Data records:

= = =

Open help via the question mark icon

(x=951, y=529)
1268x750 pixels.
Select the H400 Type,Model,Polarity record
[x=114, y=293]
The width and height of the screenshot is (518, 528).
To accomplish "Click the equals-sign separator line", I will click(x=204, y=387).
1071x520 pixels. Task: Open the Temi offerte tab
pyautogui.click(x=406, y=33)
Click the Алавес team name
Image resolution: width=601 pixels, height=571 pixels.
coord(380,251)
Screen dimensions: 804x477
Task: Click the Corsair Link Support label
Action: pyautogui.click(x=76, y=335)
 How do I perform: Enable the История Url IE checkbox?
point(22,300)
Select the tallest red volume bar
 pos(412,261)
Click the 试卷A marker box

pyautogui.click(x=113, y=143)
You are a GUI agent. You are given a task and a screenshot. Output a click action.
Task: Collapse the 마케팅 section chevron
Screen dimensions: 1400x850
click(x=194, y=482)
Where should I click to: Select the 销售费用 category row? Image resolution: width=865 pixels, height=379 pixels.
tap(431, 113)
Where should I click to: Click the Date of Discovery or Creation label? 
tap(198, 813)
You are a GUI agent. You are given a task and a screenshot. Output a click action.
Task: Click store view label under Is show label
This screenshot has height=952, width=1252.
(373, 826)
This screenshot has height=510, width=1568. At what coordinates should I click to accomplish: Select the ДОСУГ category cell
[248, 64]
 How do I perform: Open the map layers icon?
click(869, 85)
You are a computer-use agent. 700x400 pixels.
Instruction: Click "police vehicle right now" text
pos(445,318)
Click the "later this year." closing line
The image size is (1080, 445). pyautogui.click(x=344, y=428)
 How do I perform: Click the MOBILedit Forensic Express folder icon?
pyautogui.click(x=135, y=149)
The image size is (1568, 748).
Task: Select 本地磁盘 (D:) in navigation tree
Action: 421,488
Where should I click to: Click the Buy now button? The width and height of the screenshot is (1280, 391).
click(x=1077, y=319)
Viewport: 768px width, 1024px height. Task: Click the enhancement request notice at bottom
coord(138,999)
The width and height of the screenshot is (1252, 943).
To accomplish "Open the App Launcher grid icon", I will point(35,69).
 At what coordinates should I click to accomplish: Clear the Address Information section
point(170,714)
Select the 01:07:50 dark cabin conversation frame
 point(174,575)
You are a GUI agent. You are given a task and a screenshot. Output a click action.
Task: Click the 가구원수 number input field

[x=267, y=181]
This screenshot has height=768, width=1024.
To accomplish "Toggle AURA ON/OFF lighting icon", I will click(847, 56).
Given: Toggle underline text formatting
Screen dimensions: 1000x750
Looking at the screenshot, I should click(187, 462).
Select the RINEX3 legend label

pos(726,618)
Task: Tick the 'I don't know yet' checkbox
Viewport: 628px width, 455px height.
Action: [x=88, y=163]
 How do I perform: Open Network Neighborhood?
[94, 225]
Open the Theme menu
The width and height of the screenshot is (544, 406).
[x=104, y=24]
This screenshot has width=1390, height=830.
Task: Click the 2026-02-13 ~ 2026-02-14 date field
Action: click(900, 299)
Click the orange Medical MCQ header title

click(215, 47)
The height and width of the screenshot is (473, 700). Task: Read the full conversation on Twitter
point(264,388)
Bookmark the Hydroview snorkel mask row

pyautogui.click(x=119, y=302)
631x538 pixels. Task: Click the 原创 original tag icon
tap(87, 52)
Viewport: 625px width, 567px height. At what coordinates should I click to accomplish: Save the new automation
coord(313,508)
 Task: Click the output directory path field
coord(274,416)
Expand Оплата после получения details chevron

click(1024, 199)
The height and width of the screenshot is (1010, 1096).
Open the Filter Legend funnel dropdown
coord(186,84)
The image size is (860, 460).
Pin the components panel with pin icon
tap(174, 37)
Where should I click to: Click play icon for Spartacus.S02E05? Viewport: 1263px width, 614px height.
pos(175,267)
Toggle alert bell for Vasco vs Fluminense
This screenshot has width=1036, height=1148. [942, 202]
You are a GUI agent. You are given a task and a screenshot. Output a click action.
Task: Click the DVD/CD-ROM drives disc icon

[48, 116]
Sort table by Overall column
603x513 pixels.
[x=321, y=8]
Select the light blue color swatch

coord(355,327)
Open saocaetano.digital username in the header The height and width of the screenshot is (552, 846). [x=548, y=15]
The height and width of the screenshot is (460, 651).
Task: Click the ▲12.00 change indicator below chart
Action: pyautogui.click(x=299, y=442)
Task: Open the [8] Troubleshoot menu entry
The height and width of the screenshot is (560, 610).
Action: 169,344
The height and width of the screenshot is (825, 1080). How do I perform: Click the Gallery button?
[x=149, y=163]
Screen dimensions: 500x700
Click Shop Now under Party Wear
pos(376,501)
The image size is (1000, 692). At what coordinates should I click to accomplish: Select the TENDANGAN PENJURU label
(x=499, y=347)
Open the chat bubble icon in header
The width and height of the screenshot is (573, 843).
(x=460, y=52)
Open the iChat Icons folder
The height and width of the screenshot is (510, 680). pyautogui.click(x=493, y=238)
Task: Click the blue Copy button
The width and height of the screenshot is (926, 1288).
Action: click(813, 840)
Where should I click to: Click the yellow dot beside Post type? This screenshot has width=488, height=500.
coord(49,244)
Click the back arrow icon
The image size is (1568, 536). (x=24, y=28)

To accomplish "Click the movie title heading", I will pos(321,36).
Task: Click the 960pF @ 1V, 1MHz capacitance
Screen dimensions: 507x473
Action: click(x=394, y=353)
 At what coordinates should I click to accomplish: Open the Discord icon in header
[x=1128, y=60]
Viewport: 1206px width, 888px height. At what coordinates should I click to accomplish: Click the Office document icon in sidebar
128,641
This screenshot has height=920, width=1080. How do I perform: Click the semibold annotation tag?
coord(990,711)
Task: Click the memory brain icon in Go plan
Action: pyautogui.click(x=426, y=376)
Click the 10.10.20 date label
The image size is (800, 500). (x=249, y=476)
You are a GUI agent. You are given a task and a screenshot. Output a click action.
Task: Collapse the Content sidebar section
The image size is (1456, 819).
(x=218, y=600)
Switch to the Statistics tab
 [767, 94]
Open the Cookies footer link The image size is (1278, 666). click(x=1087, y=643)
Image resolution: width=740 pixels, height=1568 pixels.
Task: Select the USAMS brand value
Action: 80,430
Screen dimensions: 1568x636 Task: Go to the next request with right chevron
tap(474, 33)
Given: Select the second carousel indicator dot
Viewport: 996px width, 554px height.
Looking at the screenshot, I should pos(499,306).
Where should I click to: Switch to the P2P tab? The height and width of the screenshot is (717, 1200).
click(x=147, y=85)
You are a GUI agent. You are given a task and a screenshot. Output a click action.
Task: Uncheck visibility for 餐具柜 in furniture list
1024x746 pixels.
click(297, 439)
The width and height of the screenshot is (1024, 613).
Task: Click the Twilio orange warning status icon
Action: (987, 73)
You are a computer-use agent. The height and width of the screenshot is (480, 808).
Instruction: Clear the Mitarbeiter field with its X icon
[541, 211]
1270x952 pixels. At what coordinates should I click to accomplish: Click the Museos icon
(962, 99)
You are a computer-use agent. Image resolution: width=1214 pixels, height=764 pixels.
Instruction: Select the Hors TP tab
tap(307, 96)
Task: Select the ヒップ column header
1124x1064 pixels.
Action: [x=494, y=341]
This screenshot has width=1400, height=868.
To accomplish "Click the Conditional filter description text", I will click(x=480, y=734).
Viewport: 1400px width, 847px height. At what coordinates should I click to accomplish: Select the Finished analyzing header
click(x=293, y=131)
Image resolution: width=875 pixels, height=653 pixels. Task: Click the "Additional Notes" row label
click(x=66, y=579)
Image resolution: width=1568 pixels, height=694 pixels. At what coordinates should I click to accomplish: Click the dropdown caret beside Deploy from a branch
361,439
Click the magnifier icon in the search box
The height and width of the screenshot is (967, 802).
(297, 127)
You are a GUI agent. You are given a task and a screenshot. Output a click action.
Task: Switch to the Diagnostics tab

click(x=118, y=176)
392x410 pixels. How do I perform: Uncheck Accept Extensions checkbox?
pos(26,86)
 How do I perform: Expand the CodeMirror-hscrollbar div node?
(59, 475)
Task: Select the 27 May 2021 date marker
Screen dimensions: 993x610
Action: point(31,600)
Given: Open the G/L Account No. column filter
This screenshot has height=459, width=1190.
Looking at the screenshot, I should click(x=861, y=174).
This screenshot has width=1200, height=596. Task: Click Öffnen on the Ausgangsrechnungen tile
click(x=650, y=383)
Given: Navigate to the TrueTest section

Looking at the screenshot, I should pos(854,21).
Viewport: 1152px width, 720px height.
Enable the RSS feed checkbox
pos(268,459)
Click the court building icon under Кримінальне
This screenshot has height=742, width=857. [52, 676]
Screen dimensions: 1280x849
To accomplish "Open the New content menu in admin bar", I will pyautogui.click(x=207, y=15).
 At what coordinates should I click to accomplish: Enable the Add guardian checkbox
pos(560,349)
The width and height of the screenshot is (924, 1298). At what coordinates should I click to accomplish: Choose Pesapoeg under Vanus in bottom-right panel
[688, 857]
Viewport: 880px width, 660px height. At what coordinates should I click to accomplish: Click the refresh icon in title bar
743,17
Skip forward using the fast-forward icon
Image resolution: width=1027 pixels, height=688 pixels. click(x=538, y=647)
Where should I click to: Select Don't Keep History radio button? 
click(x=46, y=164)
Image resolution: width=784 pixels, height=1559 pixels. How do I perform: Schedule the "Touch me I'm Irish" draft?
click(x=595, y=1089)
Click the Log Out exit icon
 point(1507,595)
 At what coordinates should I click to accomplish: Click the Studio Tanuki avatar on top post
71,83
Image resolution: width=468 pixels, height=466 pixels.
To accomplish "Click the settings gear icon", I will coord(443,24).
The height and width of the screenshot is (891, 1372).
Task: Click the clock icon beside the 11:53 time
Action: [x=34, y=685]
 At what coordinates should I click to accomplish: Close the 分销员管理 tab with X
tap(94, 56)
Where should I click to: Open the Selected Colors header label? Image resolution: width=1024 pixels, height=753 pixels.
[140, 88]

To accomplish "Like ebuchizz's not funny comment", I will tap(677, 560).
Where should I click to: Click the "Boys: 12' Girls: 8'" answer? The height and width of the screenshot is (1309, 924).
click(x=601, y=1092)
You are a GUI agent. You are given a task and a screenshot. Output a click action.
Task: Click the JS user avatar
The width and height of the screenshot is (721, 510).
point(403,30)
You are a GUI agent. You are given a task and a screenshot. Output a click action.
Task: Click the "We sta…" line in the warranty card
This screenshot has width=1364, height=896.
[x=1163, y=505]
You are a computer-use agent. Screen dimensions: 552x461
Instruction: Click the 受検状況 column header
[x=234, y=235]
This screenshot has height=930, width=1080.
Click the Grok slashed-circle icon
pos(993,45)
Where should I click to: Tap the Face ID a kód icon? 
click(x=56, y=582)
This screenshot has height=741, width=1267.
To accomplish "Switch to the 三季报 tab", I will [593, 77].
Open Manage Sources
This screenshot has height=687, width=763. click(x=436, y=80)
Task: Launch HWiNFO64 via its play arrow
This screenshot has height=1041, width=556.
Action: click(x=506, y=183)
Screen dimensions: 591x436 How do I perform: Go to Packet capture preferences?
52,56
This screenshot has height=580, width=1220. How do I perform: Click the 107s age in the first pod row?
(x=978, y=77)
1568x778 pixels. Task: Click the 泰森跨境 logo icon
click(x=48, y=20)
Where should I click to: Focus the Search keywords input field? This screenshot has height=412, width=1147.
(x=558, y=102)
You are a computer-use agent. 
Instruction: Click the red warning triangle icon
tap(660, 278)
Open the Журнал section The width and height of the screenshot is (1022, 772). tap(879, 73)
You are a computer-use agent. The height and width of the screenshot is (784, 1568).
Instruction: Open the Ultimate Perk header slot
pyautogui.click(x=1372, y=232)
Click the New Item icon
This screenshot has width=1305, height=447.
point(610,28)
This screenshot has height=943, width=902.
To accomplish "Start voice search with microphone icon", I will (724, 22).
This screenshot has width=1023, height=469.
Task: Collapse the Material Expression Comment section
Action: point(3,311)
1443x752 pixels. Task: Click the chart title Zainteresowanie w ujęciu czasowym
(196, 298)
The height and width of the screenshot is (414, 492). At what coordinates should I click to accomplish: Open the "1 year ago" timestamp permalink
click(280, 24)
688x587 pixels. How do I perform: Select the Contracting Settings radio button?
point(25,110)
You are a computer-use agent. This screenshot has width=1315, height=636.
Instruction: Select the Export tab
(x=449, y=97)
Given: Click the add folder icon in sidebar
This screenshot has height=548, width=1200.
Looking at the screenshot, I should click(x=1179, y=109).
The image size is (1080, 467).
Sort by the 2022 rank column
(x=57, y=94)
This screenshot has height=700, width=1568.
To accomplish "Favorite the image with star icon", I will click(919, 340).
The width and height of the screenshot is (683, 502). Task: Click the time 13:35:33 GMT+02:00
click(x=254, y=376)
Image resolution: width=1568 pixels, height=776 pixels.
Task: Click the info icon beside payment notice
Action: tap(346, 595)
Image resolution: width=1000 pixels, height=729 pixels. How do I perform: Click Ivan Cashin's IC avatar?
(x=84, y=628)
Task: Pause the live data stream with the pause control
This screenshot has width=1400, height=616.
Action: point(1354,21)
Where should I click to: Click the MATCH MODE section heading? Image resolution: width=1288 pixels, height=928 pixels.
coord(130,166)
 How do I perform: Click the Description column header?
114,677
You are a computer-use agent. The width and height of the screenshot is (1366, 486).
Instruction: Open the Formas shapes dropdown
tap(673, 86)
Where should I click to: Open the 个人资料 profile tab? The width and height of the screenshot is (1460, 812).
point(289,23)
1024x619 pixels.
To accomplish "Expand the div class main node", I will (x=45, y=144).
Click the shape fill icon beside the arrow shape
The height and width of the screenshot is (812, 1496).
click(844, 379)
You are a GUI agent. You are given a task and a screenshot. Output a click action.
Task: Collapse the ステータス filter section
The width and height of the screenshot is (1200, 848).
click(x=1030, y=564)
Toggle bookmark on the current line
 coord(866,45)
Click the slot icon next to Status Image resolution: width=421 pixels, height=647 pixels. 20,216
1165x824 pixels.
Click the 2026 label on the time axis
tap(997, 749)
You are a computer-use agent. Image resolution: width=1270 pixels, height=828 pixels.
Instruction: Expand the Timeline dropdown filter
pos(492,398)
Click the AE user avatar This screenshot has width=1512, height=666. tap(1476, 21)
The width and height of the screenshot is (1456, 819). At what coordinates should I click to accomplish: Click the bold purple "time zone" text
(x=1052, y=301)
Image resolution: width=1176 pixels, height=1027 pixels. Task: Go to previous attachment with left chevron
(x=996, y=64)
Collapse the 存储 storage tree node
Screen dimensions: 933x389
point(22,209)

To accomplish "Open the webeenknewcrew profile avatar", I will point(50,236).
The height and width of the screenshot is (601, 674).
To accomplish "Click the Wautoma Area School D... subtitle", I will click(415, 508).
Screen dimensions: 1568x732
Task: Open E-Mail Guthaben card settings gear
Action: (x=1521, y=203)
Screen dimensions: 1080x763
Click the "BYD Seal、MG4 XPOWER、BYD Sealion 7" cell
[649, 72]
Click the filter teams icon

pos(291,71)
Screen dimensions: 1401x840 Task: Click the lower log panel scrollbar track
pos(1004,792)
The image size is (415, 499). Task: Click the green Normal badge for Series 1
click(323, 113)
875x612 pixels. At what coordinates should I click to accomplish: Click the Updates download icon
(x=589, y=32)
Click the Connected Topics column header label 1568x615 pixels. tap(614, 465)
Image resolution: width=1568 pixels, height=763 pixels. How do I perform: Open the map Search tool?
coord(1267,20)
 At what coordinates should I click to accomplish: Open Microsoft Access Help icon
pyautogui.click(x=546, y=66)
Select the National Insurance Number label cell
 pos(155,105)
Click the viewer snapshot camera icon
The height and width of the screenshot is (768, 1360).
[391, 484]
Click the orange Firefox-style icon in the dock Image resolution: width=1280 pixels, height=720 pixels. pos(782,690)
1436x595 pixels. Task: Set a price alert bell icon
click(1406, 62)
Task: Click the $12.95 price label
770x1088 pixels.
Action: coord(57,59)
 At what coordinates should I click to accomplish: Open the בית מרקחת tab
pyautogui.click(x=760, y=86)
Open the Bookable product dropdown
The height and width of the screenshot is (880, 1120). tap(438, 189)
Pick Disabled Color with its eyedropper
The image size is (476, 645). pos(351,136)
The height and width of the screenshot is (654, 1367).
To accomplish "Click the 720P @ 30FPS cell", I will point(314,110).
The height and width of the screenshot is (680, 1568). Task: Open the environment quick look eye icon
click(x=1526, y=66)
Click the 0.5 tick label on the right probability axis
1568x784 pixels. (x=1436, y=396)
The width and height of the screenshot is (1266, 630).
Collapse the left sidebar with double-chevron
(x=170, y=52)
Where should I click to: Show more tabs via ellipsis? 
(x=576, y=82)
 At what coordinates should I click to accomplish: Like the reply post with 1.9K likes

= = =

About this task: Tally the lines of the material that include "Like". Only the total should be given.

Task answer: 2